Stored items
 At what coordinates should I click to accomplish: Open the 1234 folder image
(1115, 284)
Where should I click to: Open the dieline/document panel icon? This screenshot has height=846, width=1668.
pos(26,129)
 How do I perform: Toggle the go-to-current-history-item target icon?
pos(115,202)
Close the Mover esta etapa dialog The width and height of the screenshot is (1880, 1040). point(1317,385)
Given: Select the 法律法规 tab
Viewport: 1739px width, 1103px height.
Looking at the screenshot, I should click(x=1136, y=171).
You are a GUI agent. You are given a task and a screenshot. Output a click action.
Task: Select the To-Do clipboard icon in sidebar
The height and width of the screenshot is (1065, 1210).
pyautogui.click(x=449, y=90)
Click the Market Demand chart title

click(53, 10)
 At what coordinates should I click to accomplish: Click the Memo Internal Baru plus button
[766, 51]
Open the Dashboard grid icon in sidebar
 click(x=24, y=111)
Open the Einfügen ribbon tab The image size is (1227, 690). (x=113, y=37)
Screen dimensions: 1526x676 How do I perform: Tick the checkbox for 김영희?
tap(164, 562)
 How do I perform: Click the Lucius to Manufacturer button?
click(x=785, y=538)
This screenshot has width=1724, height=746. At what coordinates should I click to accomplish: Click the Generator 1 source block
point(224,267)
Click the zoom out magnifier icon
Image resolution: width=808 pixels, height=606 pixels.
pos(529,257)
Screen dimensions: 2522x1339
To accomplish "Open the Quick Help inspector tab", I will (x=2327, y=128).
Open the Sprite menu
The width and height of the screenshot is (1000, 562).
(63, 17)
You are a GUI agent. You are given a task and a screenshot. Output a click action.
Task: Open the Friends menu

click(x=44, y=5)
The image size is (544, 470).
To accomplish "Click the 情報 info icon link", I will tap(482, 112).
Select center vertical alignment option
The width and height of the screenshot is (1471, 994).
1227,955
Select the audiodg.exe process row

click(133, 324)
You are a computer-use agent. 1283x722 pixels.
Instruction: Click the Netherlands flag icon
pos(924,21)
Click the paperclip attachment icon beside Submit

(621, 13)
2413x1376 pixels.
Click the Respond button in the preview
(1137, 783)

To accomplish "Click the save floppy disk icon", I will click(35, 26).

Activity: Every entry should be retyped exactly as shown.

Solution:
 At what coordinates should I click to accomplish: Open the 1234 folder image
(1115, 284)
Where should I click to: Open the dieline/document panel icon? This screenshot has height=846, width=1668.
pos(26,129)
 How do I perform: Toggle the go-to-current-history-item target icon?
pos(115,202)
Close the Mover esta etapa dialog The width and height of the screenshot is (1880, 1040). point(1317,385)
Given: Select the 法律法规 tab
Viewport: 1739px width, 1103px height.
Looking at the screenshot, I should click(x=1136, y=171).
You are a GUI agent. You are given a task and a screenshot. Output a click action.
Task: Select the To-Do clipboard icon in sidebar
The height and width of the screenshot is (1065, 1210).
pyautogui.click(x=449, y=90)
Click the Market Demand chart title

click(53, 10)
 At what coordinates should I click to accomplish: Click the Memo Internal Baru plus button
[766, 51]
Open the Dashboard grid icon in sidebar
 click(x=24, y=111)
Open the Einfügen ribbon tab The image size is (1227, 690). (x=113, y=37)
Screen dimensions: 1526x676 How do I perform: Tick the checkbox for 김영희?
tap(164, 562)
 How do I perform: Click the Lucius to Manufacturer button?
click(x=785, y=538)
This screenshot has width=1724, height=746. At what coordinates should I click to accomplish: Click the Generator 1 source block
point(224,267)
Click the zoom out magnifier icon
Image resolution: width=808 pixels, height=606 pixels.
pos(529,257)
Screen dimensions: 2522x1339
To accomplish "Open the Quick Help inspector tab", I will (x=2327, y=128).
Open the Sprite menu
The width and height of the screenshot is (1000, 562).
(63, 17)
You are a GUI agent. You are given a task and a screenshot. Output a click action.
Task: Open the Friends menu

click(x=44, y=5)
The image size is (544, 470).
To accomplish "Click the 情報 info icon link", I will tap(482, 112).
Select center vertical alignment option
The width and height of the screenshot is (1471, 994).
1227,955
Select the audiodg.exe process row

click(133, 324)
You are a computer-use agent. 1283x722 pixels.
Instruction: Click the Netherlands flag icon
pos(924,21)
Click the paperclip attachment icon beside Submit

(621, 13)
2413x1376 pixels.
Click the Respond button in the preview
(1137, 783)

To accomplish "Click the save floppy disk icon", I will click(35, 26).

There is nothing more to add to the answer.